Kathleen Tattershall, chief executive of the Northern Examinations and Assessment Board, believes that placing children into “academic”, “vocational” and “work-based” categories at an early stage could give pupils less choice than ever.

Addressing the annual conference of the Historical Association at York University she said that GCSE and A-level could become “academic ghettos” with the three pathways perceived as little more than gradations of desirability.

Ms Tattershall was particularly concerned that A-level subjects may be separated by the different pathways, with some - like history - becoming the preserve of an elite. On the other hand, subjects like business studies would be confined to the purely vocational route.

“Are we in the business of making it possible for people to have a flexible approach across different kinds of curriculum experience? If so, how do pathways contribute without locking people into a particular route?” she asked this week.

“If students embark on the wrong course they should have the opportunity to transfer - while being credited for the work they have already done.

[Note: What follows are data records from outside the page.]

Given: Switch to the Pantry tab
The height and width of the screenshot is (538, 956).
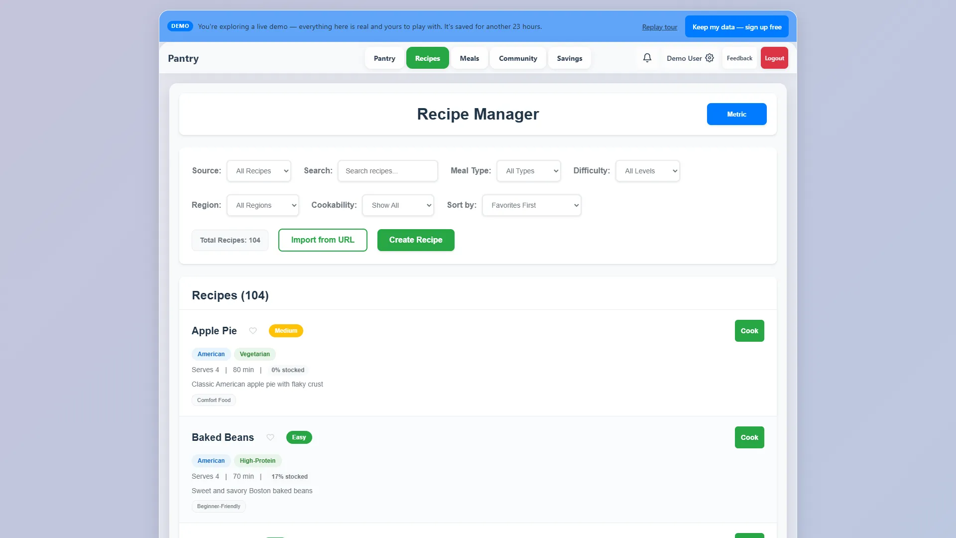Looking at the screenshot, I should point(384,58).
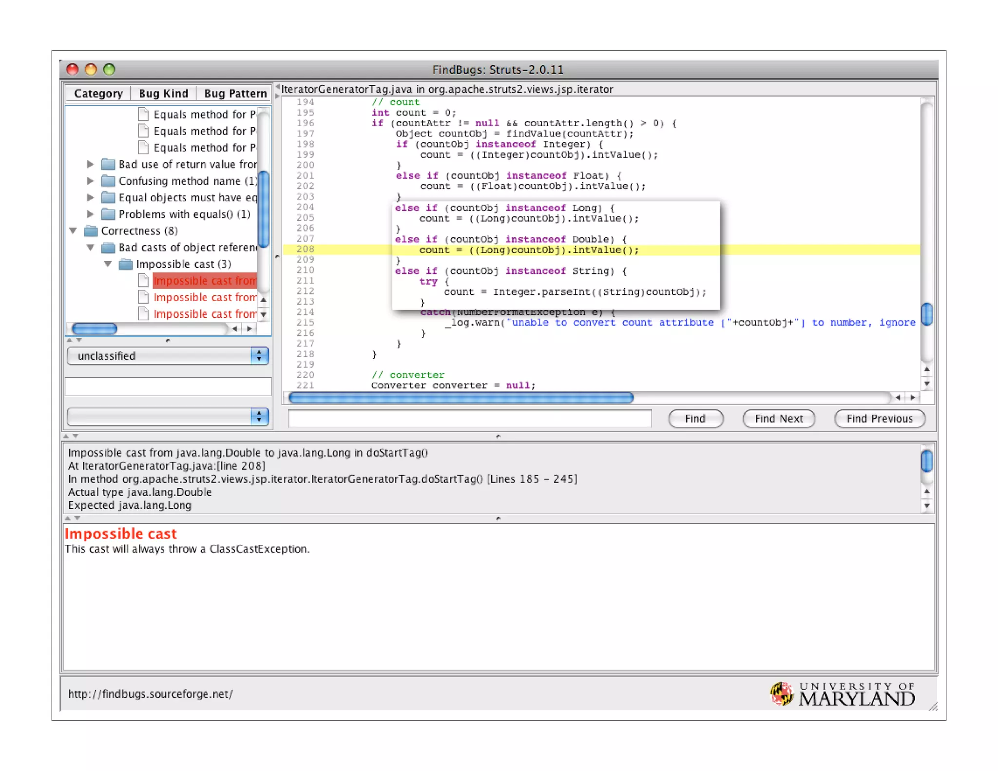
Task: Click the highlighted Impossible cast document icon
Action: [143, 281]
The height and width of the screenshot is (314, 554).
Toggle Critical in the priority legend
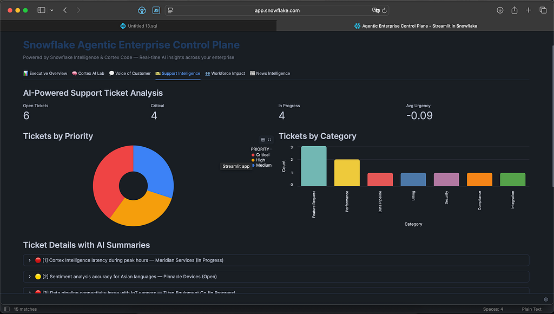click(x=260, y=155)
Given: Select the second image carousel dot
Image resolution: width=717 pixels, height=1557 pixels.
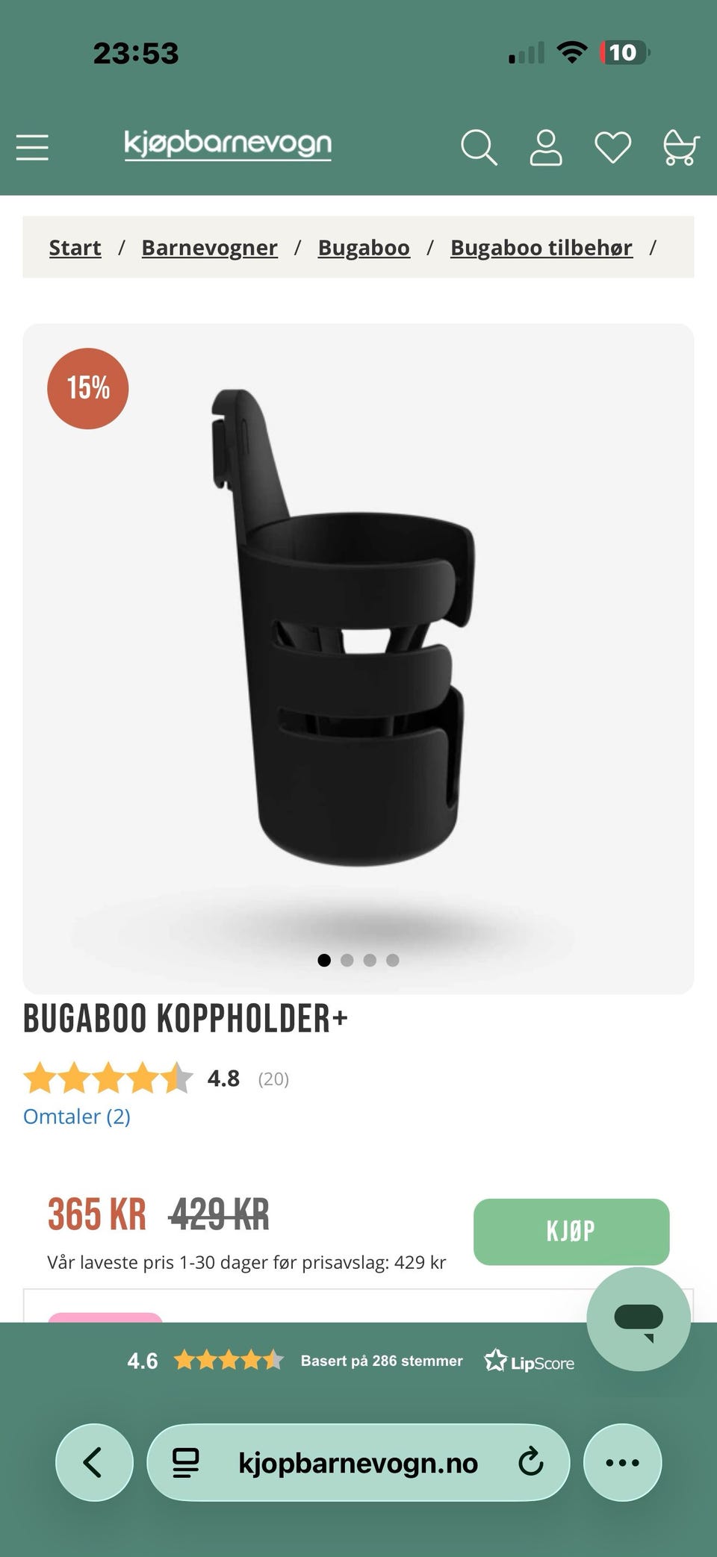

“My concern is that the links between the pathways will not be there in practice. That there will be a lack of choice. And that we end up with less flexibility than at present. There’s a real danger that the pathways will become no more than gradations of desirability.”

Sir Ron’s report, published earlier this year, attempted to make sense of the existing divisions within education. He outlined a route based on A-levels, one centred on GNVQs; and a pathway based on training in the workplace. He hoped that by placing them in a single structure they would be seen as equally valuable.

Ms Tattersall said that the first priority is to agree the ground rules of the whole system. She believes there is a danger that the “key skills” placed at the heart of learning by Sir Ron Dearing will be interpreted differently for the different types of learning.

She also believes that parity of esteem is impossible unless GNVQs are subject to the same examination regulations as A-levels. Exam boards like her own have been angered by Government plans to restrict the number of re-sits for candidates in modular A-level courses; there are no plans to treat modular GNVQ candidates in the same way.

“The structures that should be there to affect national policy in this regard are lagging behind,” she said. The merger of SCAA and the National Council for Vocational Qualifications has not yet been formally announced so there is still no co-ordinating body.

“We are in danger of failing because course content remains insufficiently common across the pathways.

“We are in danger of failing because the regulations governing the framework are insufficiently coherent.”